Out of 231 cases, mutations in IDH1 or IDH2 genes were identified in 5% (n=5) of MDS, in 8.8% (n=8) of MDS/MPN and in 9.7% (n=4) of sAML cases. The frequencies were not statistically different between the three groups. The characteristics of patients with a mutation in IDH genes are summarized in Table 1. IDH1 and IDH2 mutations were always heterozygous and were mutually exclusive. Among the 17 patients with IDH gene mutations, 11 presented with IDH2 R140Q, 1 with IDH2 R140L, 1 with IDH2 R172K, 2 with IDH1 R132C, 1 with IDH1 R132L and 1 with IDH1 R132G substitution (Figure 1). Mutations preferentially affected the IDH2 gene (n=13) than the IDH1 gene (n=4). Mutations were restricted to IDH2 in MDS/MPN, while IDH1 mutations, all affecting the R132 residue, were observed in early MDS and in sAML.
The evidence for IDH2 substitutions in our series of MDS, MDS/MPN or sAML cases is extended to the recent findings that have reported cases of myeloid disorders with acquired IDH2 R140Q and R172K substitutions.6, 7 Arginine substitutions in both IDH1 and IDH2 are likely gain-of-function mutations that would result in the accumulation of 2-hydroxyglutarate.6 We identified one case of refractory anemia with ringed sideroblast and thrombocytosis harboring a JAK2 V617F mutation together with an IDH2 R140L substitution. IDH2 mutations have been shown to be acquired during the evolution of two cases of JAK2 V617F-positive MPN to AML.7 The JAK2 mutation was no longer detectable in three cases of MPN in the leukemic phase when IDH1 or IDH2 mutations occur, suggesting that those mutations occurred independently.7 Six MDS or MDS/MPN cases were analyzed at early stage and also after leukemic transformation. One of them (Patient 209) demonstrated an IDH2 R172K substitution at both stages, the others being wild type for IDH1, IDH2, TET2 and JAK2 at both stages.

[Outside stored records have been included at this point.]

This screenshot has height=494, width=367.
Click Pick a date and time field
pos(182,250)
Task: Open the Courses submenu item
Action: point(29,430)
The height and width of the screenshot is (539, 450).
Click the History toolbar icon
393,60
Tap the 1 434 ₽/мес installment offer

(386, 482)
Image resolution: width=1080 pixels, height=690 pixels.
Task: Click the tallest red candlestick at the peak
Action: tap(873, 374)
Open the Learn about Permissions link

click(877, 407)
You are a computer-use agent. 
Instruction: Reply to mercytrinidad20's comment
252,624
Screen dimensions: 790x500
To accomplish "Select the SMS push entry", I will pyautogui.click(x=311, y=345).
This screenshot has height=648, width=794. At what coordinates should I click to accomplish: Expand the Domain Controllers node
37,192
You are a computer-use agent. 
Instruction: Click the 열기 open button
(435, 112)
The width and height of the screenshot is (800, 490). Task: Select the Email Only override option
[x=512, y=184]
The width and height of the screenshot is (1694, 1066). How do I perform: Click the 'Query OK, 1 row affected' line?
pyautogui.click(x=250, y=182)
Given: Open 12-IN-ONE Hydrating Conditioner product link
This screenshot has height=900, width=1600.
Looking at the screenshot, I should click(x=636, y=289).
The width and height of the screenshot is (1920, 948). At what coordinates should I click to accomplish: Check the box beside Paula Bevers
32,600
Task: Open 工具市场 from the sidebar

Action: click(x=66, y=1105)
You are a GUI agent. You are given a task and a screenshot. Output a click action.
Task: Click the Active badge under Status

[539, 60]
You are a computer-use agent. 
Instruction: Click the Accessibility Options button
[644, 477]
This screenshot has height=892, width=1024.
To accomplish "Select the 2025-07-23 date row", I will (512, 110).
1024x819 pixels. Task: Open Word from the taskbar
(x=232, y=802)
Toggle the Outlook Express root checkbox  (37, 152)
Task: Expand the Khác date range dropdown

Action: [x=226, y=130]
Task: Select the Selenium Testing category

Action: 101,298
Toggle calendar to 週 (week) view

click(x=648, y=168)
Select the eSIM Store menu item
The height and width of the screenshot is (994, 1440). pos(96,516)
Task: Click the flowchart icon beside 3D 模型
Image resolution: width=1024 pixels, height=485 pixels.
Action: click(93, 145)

In the present series of MDS and MDS/MPN, IDH gene mutations tended to associate with normal karyotype, although this was not statistically significant (chi-square test, P=0.125). There was no relationship with Hb level, neutrophil count, percentage of bone marrow blasts or IPSS. However, the median platelet count was significantly higher in mutated than in unmutated patients (Wilcoxon's test; P=0.023). Finally, we did not find any impact of IDH gene mutations on overall survival in the group of patients with MDS or MDS/MPN.
IDH mutations are less frequent than TET2 alterations which were detected by sequencing or SNP arrays in 28% of MDS, 48% of MDS/MPN, and 27% of AML post-MDS or MDS/MPN cases (Table 1). Mutations in IDH and TET2 genes coexisted in only four samples (one MDS, two MDS/MPN and one sAML), suggesting that IDH mutations may occur independently of TET2 mutations (chi-square test, n=231; P=0.248).
In conclusion, we have described here mutations of IDH1 and IDH2 genes in early MDS, in MDS/MPN at chronic phase and in sAML. Although these mutations are uncommon in MPN in the chronic phase,7 they are detectable in early MDS or in MDS/MPN in the chronic phase, thus preceding AML transformation. This suggests that IDH mutations, particularly IDH2 mutations, could contribute to the dysplastic phenotype of these diseases.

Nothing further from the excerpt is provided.